Genel olarak Fransızların tarihi yapılarına sahip çıktığını gözlemlediğimi söyleyebilirim. Dolayısıyla turizm gelirleri çok fazla. Yapıların içine muhakkak geleneksel veya modern sanattan bir şeyler ekliyorlar. Böylece tarihi yapıları sadece bir kere değil, çeşitli zamanlarda ziyaret etmeye bahane çıkıyor. Şatoların birçoğunda çocuklar için ayrı aktiviteler düzenleniyor. Yetişkinler için bazı şatolara kaçış oyunları yapılmış. Bilgilerin daha iyi anlaşılması ve için çoğu yerde histopad veriyorlar. Çoğu şatonun bahçesi aynı zamanda piknik alanı. Ancak hiç çöp yok.
Anlamak için bir insanın ömrü yetmiyor ancak 2000 yıllık kayıtlı tarihe bakınca dünyanın güç odağının değişmesinde bilim, sanat ve felsefenin etkisi çok açık. Mesela Endülüs Avrupa’ya kadar nasıl ulaşmış, Osmanlı İmparatorluğu neden düşmüş…

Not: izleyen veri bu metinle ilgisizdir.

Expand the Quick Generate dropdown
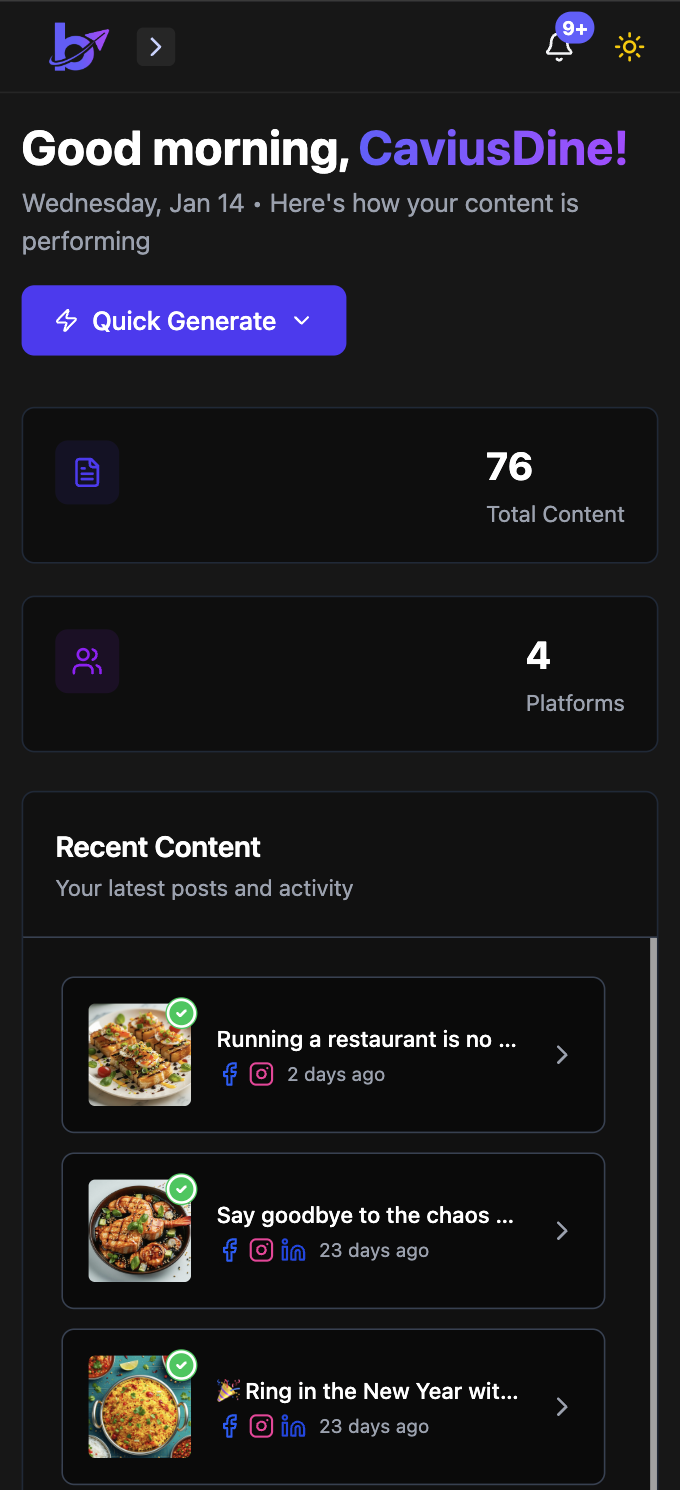 [301, 320]
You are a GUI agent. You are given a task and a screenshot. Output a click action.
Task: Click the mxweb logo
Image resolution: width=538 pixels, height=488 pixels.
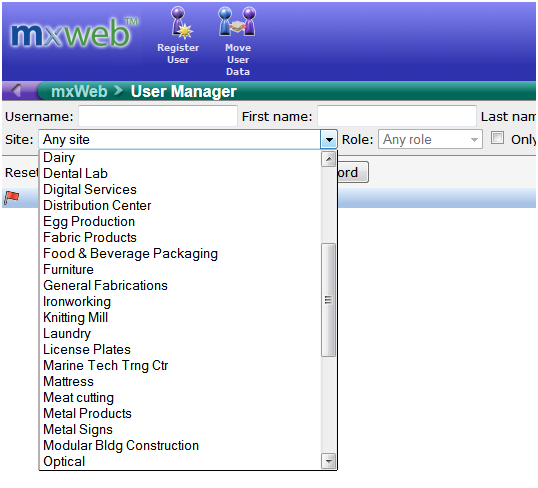pos(74,33)
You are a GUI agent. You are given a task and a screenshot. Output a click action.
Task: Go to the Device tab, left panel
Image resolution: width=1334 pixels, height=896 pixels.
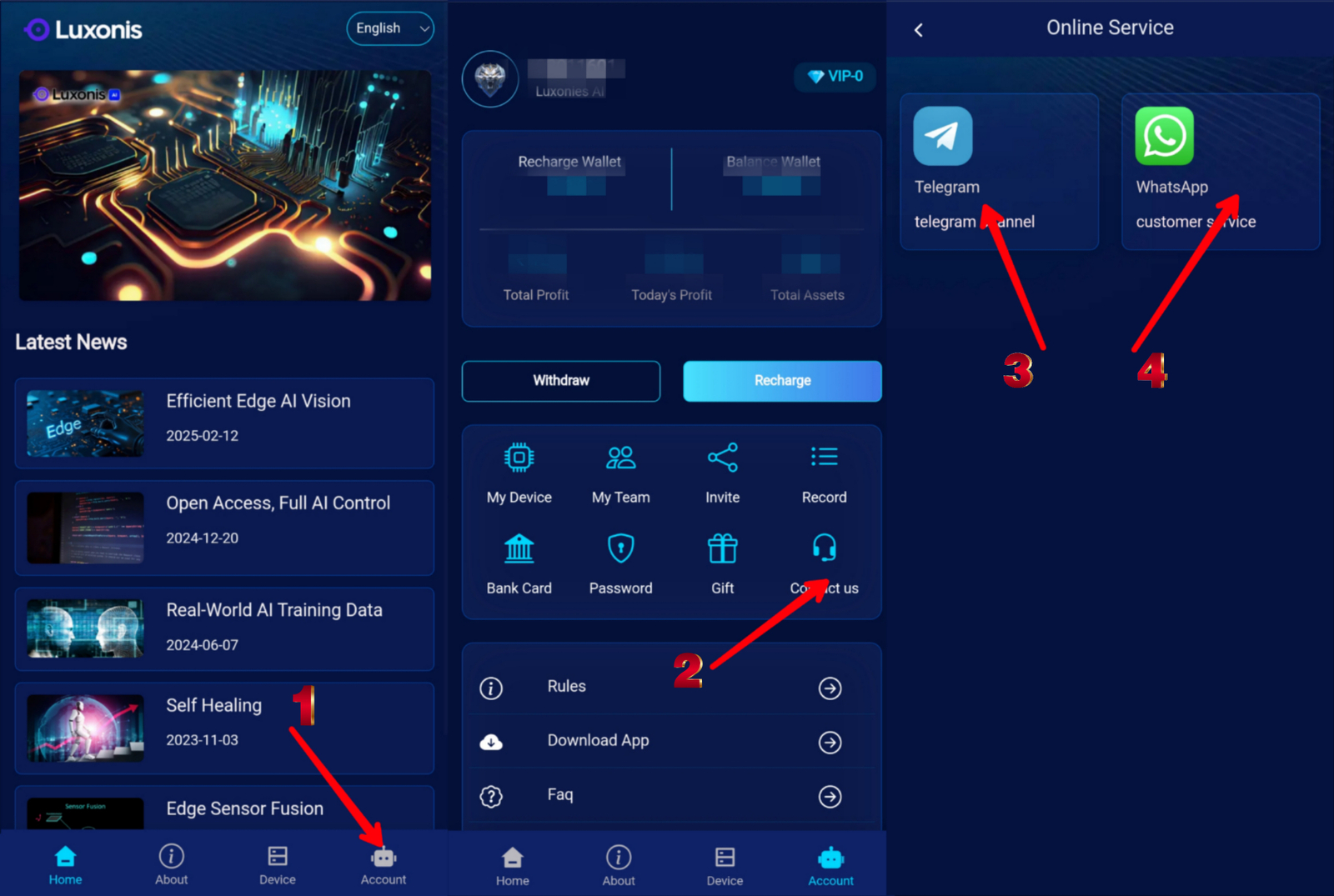click(277, 865)
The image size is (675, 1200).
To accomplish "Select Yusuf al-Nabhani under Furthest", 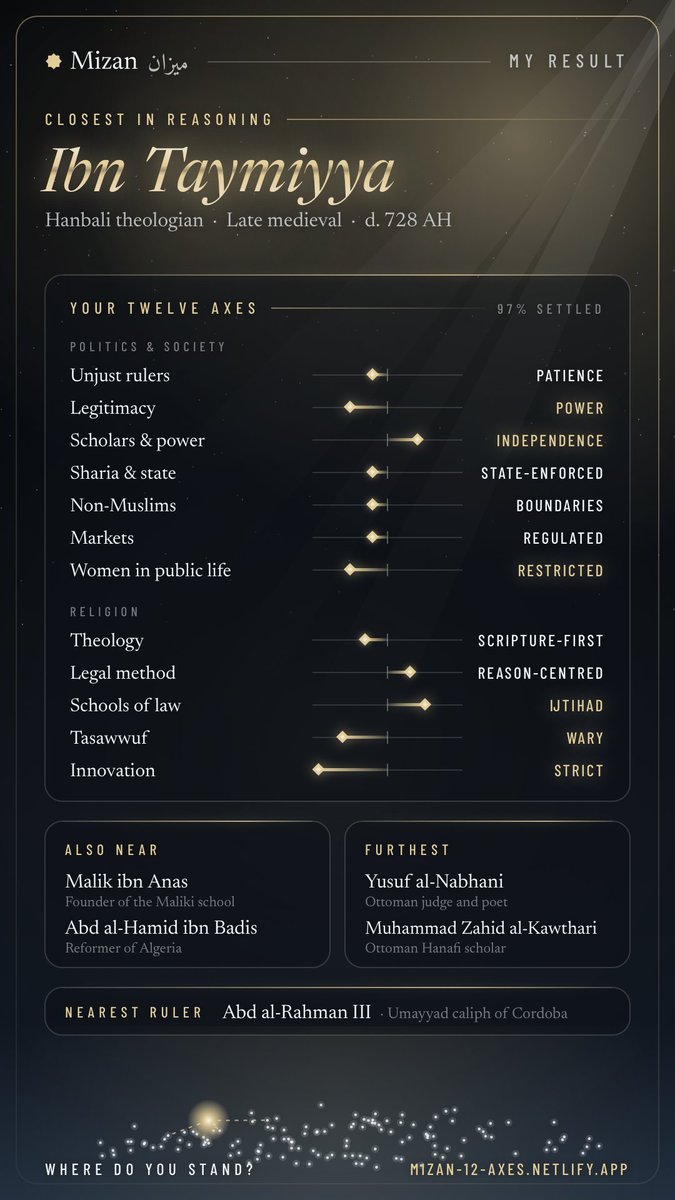I will click(x=434, y=881).
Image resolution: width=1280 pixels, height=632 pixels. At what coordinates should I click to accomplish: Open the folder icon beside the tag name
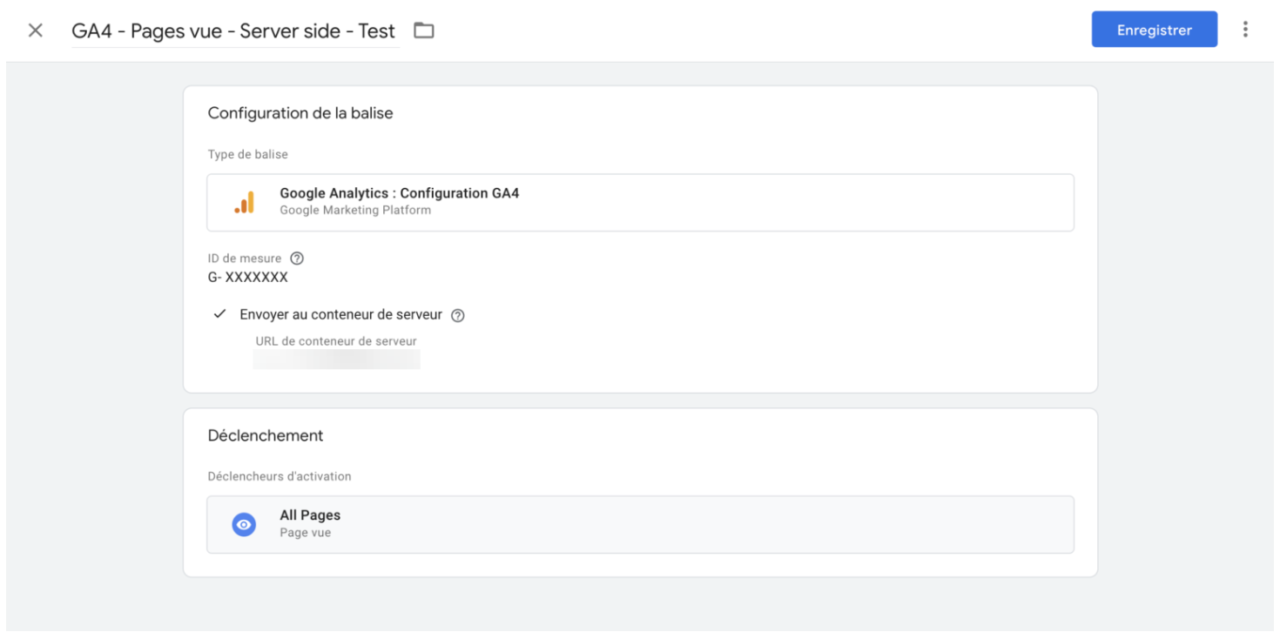pos(424,31)
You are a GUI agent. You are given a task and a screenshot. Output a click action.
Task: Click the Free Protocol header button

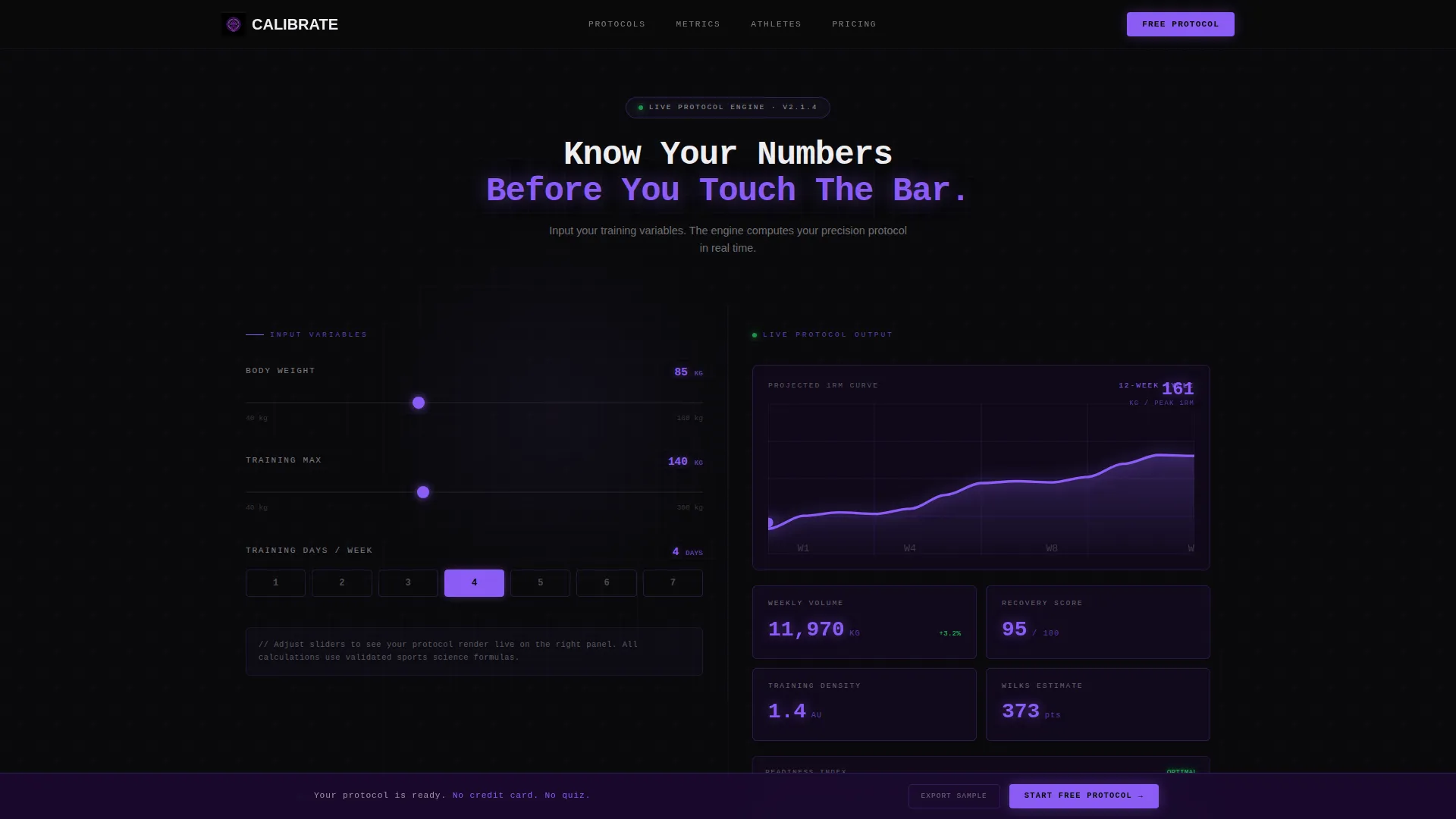[x=1180, y=24]
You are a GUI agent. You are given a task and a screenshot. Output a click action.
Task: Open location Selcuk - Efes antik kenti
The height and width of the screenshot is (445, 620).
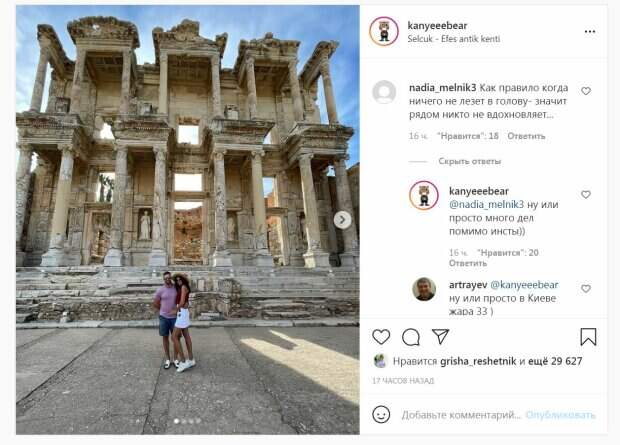[454, 39]
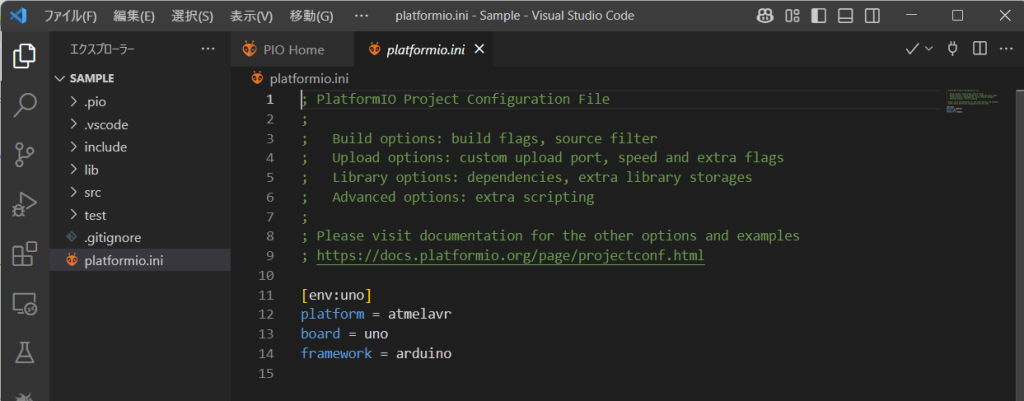Toggle the bottom panel visibility
This screenshot has height=401, width=1024.
click(846, 16)
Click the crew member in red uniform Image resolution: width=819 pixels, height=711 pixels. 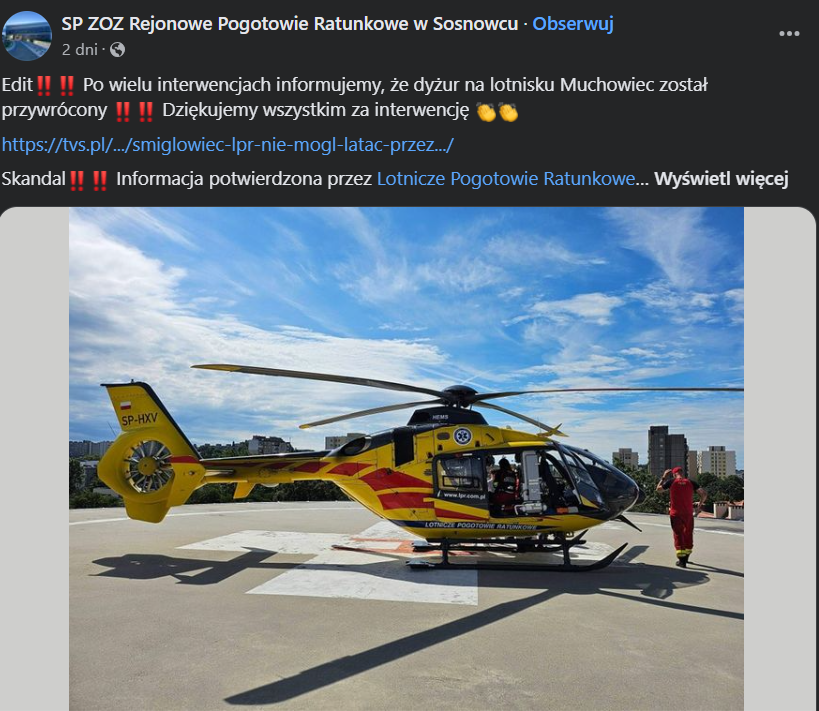681,517
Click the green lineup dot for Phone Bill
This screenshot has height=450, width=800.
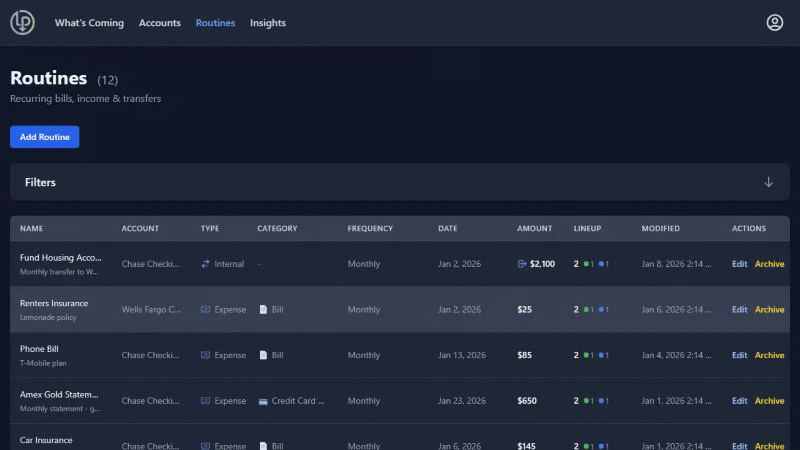[x=586, y=355]
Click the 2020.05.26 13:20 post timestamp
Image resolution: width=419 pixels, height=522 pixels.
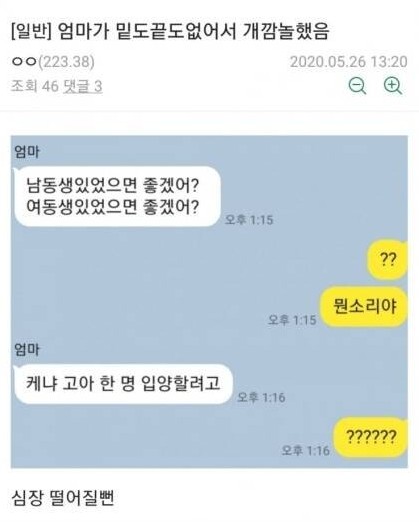point(348,62)
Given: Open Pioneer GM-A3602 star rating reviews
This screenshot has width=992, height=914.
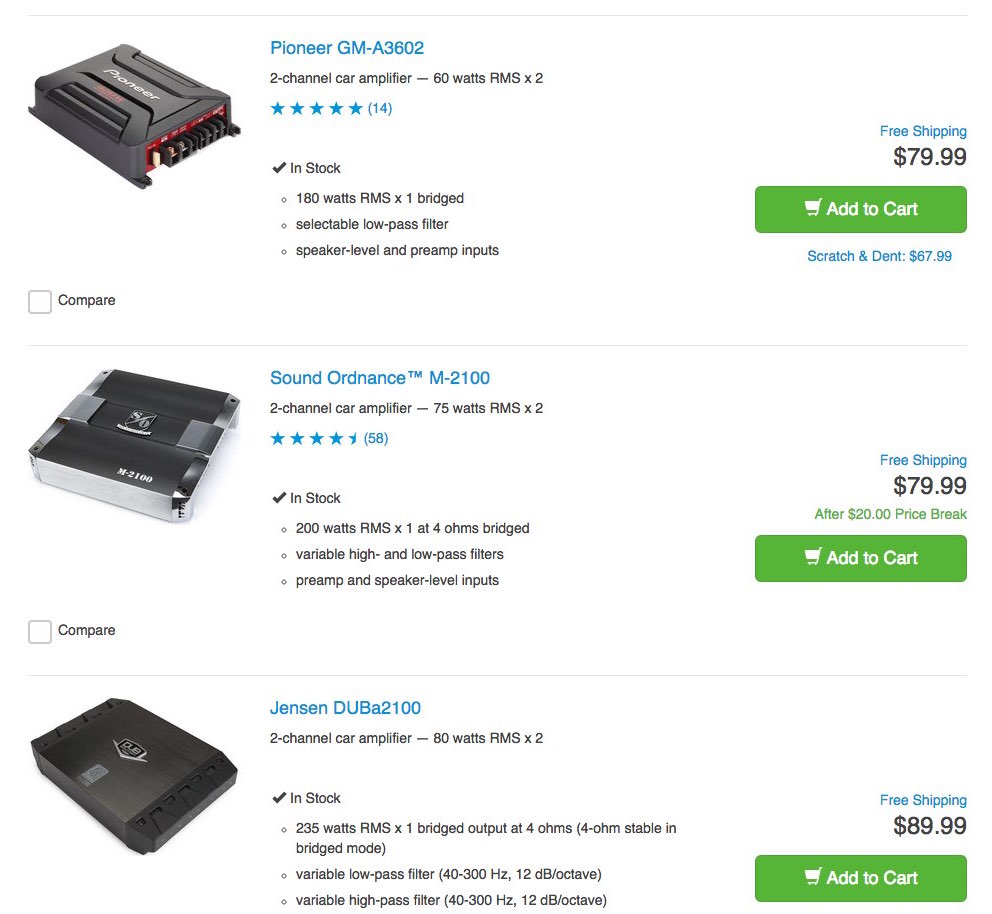Looking at the screenshot, I should point(316,108).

Leonardo de Vinci dahil İtalya’dan çağırılan birçok sanatçıya buralar mekân olmuş. Şatolar güvenlik gerekçesiyle orman ve nehirler üzerine konuşlandırılmış. İşin içine Medici gibi büyük Avrupa banker aileleri dahil hanedanlar arası karşılıklı kız alıp vermeler, komplolar ve cinayetler girmiş. Orta çağ Avrupa tarihi bu yüzden yüzyıllarca din ve hanedan savaşlarına tanık etmiş. Veba salgınları hep bu trajedilerin ayrılmaz parçası olmuş. Veba salgını demişken o dönemki temizlik anlayışı ve akan su kültürünün olmayışından bahsetmek gerekir. Bilindiği gibi dönemin kral ve kraliçeleri için temizlenmek ayıp sayılırdı. Hayatında hiç yıkanmayan bu sayede kutsallığı arttığına inanılan Kraliyet mensuplarından bahsedilir. Loire Vadisi’ndeki Usse Şatosu’nu -Uyuyan Güzel Masalına ilham olan şato- gezerken torunum Ece Uyuyan Güzel’in Müslüman mı yoksa Hristiyan mı olduğunu sordu. Yaşı itibariyle dinleri sorguluyor. Ona bilmediğimizi söyleyip onun fikrini sorduk. Bize “Bence Müslüman. Çünkü hangi prenses poposunu yıkamaz ki?!” diyerek güldü. Tuvaletsiz şato ve saraylarda Kraliçeler ve Kralların paçalı elbiselerinin genişliğine şaşmamak gerekiyor.
Bir başka dikkat çekici husus, şato ve manastırların çoğunda gizlenmeye bile gerek duyulmayan pagan sembollerin baskınlığı. Ama her ne olursa olsun bu manastırlardan Benedicten ve Thomas Aqunias gibi müceditler de (yenilikçiler) doğabildiler.
Orta çağ için Osmanlı dönemi ile retrospektif yaptığımızda Avrupa ile aramızdaki üstünlük farkını, dikkatli bir gözle üst paragraflarla baktıysanız, yakalayabileceğinizi zannediyorum. Yani bu dönem için Osmanlı’da toplumsal yaşam, temizlik, hanedan istikrarı, alt ve üst yapı kurumlarının tartışmasız üstünlüğünü görebilmekteyiz. Bugünkü Batı dünyasının tartışılmaz hegemonik üstünlüğünün oluşumunda, bizden farklı olarak soylu sınıfı ve burjuvaların yerelden örgütlenen kültür ve sanatı bağımsız destekleyen otonom yapılarının önemli temel bir rol oynadığını örnekleriyle bu gezimizde tekrar idrak etmiş olduk.